Der Griff zum Saxophon deutete es an: Es geht in die Moderne: Trio Nr. 4 für zwei Klarinetten und Saxophon von Noel Samyn. Auch das letzte Stück des Konzerts, Trio Nr. 1 für drei Klarinetten, stammt aus der Feder dieses Komponisten. Das Altsaxophon passte farblich hervorragend zu den zwei Klarinetten. Man muss das Instrument in dieser Konstellation aber besonders weich spielen. Norbert Templer hat sich mit seinem Ton hervorragend den zwei Klarinetten angepasst.Das gilt auch für den Song für zwei Klarinetten und Saxophon von M. Lewis (*1925). 

In Jacques Bouffils (1783 – 1868) Trio deuxieme für drei Klarinetten zeigte sich dann, wie schwer es ist von einem Instrument aufs andere zu wechseln, auch bei so hervorragenden Musikern. Besonders im Allegro non troppo hatte man den Eindruck, dass sich hier für das Trio technische Grenzen bemerkbar machten. Umso mehr wurde man dafür im, einem schönen Adagio cantabile folgenden, Minuetto entschädigt. Toll!

René Gerber (1908 – 2006) hat eine Sonatine für drei Klarinetten geschrieben, die besonders im Rondé sehr leichtfüßig daherkommt. Die drei Holzbläser haben auch hier bewiesen, dass sie über eine breite Palette an technischen und gestalterischen Fähigkeiten verfügen. Auch ihr Zusammenspiel klappte gut. Das Trio brillierte besonders in den leisen Passagen.
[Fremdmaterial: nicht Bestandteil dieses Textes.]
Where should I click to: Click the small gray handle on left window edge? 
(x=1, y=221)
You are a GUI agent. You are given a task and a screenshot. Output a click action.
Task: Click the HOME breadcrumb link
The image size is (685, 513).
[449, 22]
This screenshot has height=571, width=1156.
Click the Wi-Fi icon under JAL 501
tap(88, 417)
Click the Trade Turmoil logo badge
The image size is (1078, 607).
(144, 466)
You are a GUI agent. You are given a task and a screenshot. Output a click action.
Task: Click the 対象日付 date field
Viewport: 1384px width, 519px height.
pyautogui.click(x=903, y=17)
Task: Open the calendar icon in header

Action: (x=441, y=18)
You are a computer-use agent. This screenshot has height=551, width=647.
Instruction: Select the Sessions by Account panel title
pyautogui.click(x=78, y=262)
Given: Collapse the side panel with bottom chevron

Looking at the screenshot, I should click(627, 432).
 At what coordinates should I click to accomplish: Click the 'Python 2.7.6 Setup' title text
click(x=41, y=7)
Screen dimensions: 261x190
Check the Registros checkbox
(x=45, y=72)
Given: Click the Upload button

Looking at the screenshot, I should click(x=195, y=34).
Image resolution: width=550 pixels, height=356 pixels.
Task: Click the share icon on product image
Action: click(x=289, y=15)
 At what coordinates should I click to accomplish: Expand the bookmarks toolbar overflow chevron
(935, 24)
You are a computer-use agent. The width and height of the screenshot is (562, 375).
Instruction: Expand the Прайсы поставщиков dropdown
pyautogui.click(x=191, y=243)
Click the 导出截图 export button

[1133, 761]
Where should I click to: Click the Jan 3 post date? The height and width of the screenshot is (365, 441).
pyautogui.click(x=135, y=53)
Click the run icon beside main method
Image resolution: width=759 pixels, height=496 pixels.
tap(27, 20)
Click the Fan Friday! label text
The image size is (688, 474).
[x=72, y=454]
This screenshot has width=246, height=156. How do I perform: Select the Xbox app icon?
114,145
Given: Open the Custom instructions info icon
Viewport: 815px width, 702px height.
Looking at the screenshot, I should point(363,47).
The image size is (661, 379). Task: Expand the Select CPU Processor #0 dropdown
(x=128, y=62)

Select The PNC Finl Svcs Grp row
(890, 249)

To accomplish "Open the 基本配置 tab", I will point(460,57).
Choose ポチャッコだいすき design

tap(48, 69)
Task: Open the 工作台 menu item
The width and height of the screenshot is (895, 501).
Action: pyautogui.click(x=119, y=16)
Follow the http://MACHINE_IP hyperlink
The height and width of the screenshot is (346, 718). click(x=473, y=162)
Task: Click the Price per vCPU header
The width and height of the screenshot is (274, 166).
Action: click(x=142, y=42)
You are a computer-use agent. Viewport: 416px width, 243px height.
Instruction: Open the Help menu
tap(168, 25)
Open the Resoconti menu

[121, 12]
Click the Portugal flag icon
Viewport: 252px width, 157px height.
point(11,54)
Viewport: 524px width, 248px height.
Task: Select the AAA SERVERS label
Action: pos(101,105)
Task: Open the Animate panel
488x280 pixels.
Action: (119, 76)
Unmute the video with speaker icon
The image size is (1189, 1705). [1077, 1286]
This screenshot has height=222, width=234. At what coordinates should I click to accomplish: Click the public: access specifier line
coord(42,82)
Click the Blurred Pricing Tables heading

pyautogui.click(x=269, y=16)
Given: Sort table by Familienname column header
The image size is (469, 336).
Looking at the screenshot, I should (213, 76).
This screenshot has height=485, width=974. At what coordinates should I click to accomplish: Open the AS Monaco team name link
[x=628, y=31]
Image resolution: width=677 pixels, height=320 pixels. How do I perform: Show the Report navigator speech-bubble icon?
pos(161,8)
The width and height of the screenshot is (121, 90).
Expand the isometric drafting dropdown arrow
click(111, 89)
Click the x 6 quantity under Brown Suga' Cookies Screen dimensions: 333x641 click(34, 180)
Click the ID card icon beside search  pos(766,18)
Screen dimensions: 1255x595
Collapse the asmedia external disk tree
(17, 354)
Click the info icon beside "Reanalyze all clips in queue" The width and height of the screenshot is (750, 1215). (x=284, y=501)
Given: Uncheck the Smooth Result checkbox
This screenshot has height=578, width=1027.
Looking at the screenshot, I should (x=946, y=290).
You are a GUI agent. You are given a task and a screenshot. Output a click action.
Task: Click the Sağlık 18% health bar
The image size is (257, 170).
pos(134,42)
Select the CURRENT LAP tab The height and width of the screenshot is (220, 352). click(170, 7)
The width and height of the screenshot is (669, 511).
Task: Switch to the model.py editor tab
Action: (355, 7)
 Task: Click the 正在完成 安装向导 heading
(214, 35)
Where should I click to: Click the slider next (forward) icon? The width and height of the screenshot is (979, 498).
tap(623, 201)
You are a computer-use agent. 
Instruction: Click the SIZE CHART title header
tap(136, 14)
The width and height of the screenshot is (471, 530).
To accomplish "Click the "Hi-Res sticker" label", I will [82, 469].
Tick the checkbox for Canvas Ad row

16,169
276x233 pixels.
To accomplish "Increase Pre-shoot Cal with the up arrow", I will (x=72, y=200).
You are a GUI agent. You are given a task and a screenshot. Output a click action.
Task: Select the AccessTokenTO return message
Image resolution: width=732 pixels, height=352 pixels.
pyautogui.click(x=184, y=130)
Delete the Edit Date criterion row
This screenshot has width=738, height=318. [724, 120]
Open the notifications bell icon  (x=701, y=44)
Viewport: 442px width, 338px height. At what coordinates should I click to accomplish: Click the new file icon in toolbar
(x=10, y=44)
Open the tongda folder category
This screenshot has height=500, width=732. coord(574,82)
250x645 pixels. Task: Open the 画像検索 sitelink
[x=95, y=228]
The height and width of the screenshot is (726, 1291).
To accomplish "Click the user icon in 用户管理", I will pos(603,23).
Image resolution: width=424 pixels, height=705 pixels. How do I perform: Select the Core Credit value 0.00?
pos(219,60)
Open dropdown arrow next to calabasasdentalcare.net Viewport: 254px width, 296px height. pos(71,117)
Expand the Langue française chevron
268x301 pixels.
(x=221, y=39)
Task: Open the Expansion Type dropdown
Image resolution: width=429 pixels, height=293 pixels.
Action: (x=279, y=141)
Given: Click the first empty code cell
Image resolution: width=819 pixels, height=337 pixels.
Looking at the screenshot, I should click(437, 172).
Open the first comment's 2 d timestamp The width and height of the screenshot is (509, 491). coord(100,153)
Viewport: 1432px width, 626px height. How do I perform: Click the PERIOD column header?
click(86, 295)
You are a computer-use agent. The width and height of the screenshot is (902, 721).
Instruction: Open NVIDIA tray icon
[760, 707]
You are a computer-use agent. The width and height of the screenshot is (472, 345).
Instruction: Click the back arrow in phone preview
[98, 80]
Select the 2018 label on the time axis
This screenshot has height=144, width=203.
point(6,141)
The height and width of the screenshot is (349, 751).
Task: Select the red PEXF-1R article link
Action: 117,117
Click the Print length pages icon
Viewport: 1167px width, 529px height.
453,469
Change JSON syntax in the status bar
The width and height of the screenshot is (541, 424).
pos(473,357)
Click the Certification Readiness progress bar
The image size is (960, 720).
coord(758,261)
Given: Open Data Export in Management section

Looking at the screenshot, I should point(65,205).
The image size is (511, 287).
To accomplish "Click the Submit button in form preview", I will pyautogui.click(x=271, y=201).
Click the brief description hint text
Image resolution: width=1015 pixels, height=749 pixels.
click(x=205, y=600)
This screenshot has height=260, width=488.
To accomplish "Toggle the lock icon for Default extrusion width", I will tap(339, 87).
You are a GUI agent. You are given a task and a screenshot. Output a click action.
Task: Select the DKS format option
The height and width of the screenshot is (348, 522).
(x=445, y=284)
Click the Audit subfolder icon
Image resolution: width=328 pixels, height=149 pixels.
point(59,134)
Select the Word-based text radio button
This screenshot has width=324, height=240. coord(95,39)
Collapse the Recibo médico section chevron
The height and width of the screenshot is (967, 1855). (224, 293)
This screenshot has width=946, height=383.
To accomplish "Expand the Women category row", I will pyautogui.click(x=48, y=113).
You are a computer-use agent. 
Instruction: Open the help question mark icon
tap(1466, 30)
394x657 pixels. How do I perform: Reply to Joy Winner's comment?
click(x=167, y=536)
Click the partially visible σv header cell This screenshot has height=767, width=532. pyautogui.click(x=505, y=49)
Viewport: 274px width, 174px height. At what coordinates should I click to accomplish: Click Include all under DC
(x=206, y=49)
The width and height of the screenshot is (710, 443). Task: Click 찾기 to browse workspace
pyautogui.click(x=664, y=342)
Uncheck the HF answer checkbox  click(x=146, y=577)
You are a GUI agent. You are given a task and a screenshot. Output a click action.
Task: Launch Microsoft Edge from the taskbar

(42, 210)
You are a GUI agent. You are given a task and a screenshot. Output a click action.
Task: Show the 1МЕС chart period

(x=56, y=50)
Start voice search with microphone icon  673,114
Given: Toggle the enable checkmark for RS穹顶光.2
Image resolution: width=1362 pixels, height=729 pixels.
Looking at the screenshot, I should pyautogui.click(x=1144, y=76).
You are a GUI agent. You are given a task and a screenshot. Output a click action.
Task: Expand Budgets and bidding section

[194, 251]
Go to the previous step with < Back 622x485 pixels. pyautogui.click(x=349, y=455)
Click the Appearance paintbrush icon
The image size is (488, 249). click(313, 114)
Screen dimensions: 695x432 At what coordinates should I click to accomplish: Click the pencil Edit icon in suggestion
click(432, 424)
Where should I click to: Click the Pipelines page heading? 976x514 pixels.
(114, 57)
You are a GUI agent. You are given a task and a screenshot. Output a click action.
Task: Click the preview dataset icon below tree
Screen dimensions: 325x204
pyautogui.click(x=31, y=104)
Das war ein angenehmer Konzertsamstagabend in einer Stadt, in der nichts, aber auch gar nichts los ist. Ich war froh, mich für dieses Kulturangebot entschieden zu haben – etwa 30 Leute hatten die gleiche Entscheidung getroffen – und fragte mich auf dem Heimweg, wo die vielen Nörgler über ein mangelndes Kulturangebot an diesem Abend wohl waren. Hoffentlich waren sie wenigstens bei einer der vielen anderen Veranstaltungen. Oder sie saßen vor der Glotze und beklagten sich am nächsten Tag: Es war ja nichts los.